UPDATE: To specifically answer you question; You might use the standard placement new provided by header <new> if you have a pool of memory you want to use for constructing some objects of a class, but don't want to overload operator new for the whole class. In the latter case all the class objects are placed as per the overloaded placement new as defined in the class

Abhay
Abhay, The thread you provided discuss about need of placement new, my question is why one would provide his own implementation instead of using default one?
Learner
@learner: There is nothing like default placement new. The programmer has to provide one and the reasons are stated there. That it is usually done on a class specific basis is a design issue where you will need to be careful with copy-semantics (See C++ Coding Standards - Item 45, By Sutter and Alexandrescu).
Abhay
@Abhay: following code works even if my class donot implement placement new char arr[100]; abc *pt = new(So i interpret, there is some default placement new, right?In class we can provide our own version, my question is what is the use case for that? what one is supposed to do other then returning the same pointer that is passed? Is there any useful example/scenario that you encountered?
Learner
@learner: If you #include<new>, the standard placement new operator is available. But IMHO it must not be called 'default'. It will not be provided without the header. The update may answer your question specifically.
Abhay
A: 

Sounds like a quiz question...

Faster and Leaner Allocation
The most common reason is a lot of small objects that need to be allocated dynamically. A custom allocator for fixed-size objects has much less allocation overhead than a generic allocator, does not suffer from fragmentation, and is typically faster. (Also, when these allocations are removed from the main heap, they don't contribute to main heap fragmentation anymore).

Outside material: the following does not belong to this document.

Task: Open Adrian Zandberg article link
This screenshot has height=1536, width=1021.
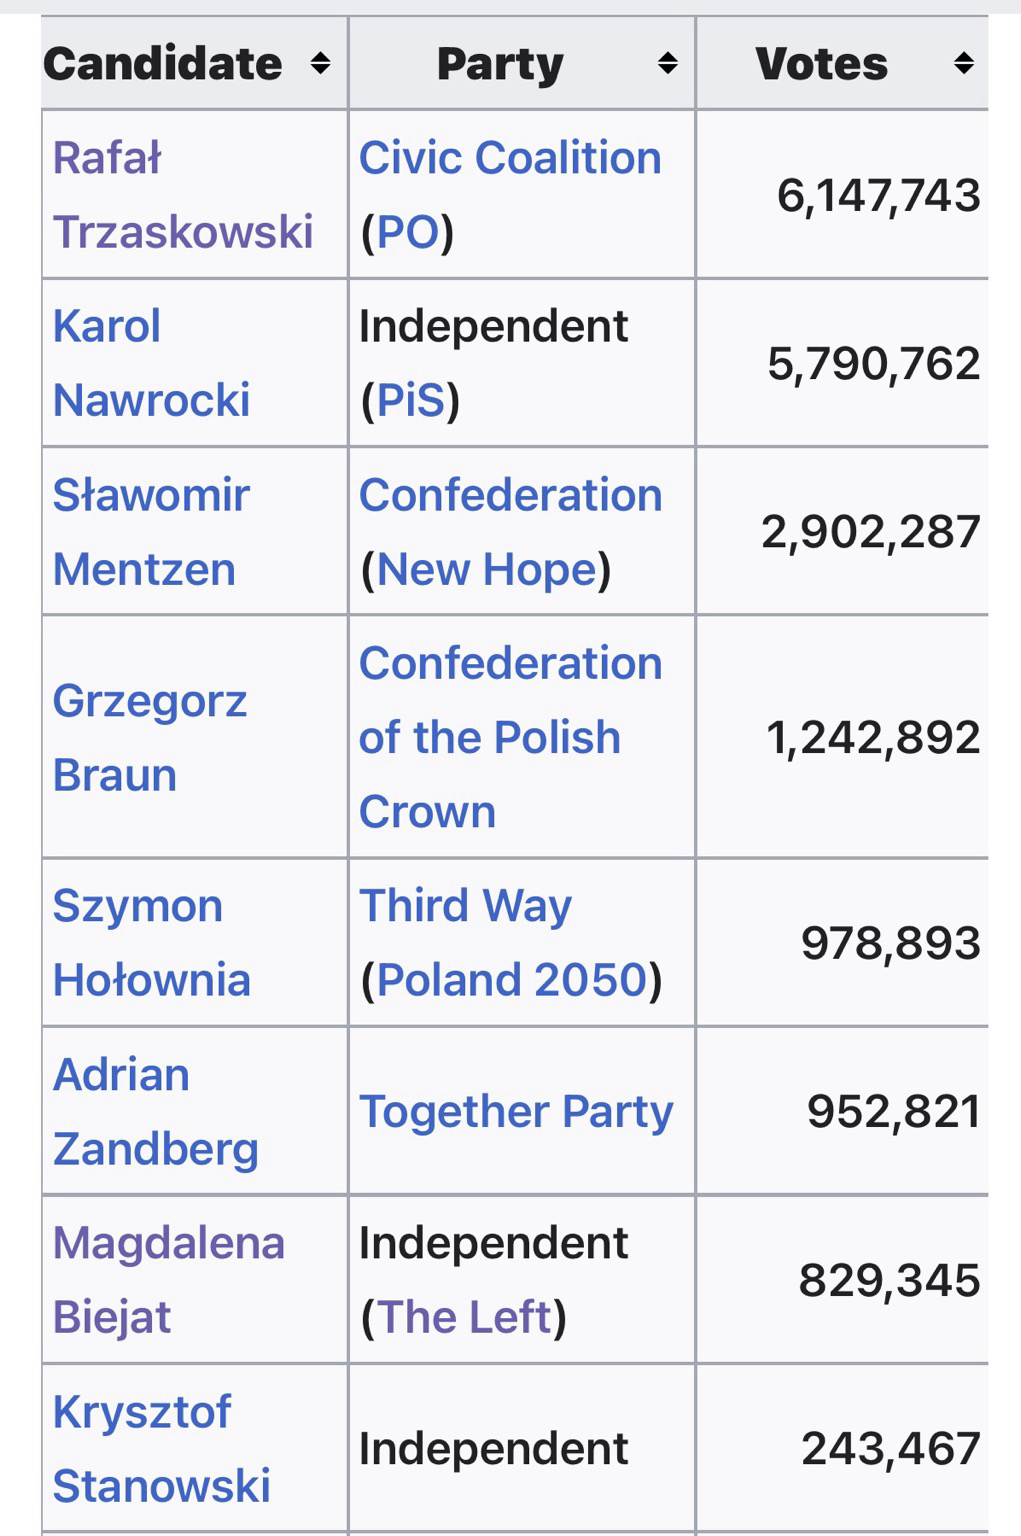Action: [x=155, y=1111]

Similary, a non-freeing allocator (where you can allocate multiple objects, but can't free them together, only in conjunction) is the fastest allocation scheme possible, and does not have any overhead (except alignment in a few rare cases). It makes sense if you are building a data structure that you never modify, only delete as a whole.

Other base allocator
Another application is allocating from a different heap than the C++ heap. Maybe the data in the objects needs to be allocated in shared memory for exchange with other processes, or it needs to be passed to a system function that takes ownership and requries the use of a certain allocator. (Note that this requires to implement the same mechanism for all sub-objects, too, there is no generic way to achieve that).

Similary (where I use it) is when you create code on the fly. Nowadays, you need to tell the OS that data on this memory page is allowed to run, but you get this memory in rather large chunks (e.g. 4K). So again, request a page (4K) from the OS with execution rights, then allocate many small objects on top of it - using placement new.

peterchen
@peterchen: I rephrased the question, previously i think it sounded more like use of placement new. :-)
Learner
A: 

i'm not sure that its possible to overload the placement new, only the regular new. i can't think of even a single use for that, since the only possible implementation is just creating a temp object and memcp'ing it to the given memory address - since you're not supposed to allocate any other memory in there, but use the given one.